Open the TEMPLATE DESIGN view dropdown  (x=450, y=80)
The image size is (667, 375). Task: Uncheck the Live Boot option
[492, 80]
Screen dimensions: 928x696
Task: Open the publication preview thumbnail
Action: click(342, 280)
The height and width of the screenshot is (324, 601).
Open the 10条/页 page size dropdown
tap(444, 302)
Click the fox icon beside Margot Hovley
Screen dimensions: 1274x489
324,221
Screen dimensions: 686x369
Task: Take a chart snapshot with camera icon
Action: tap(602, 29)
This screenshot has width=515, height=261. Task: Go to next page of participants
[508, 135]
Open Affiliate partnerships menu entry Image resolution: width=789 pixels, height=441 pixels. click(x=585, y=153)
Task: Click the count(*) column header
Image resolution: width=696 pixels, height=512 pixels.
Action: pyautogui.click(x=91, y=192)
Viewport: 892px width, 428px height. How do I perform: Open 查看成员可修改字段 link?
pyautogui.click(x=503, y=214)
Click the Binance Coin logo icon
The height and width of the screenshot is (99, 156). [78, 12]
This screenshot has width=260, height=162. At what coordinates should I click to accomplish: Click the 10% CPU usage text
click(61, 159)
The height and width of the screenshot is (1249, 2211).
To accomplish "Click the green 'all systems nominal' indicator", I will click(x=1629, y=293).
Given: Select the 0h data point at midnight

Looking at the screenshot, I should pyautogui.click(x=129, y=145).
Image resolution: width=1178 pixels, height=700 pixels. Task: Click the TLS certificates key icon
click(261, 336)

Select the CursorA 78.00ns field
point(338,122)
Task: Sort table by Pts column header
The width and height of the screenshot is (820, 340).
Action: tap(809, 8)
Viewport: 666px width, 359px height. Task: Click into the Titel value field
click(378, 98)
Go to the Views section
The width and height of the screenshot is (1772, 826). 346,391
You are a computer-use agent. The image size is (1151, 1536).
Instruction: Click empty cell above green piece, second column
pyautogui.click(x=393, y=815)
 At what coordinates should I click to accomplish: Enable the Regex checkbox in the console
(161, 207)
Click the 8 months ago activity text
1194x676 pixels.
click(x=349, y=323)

• _TASK BRIEF_
Copy the stretch from the line containing "At what coordinates should I click to accomplish: Enable" through the end of the items, swapping "checkbox" for "toggle" and leaving everything else unchanged.

• _ANSWER TO THE TASK_
 At what coordinates should I click to accomplish: Enable the Regex toggle in the console
(161, 207)
Click the 8 months ago activity text
1194x676 pixels.
click(x=349, y=323)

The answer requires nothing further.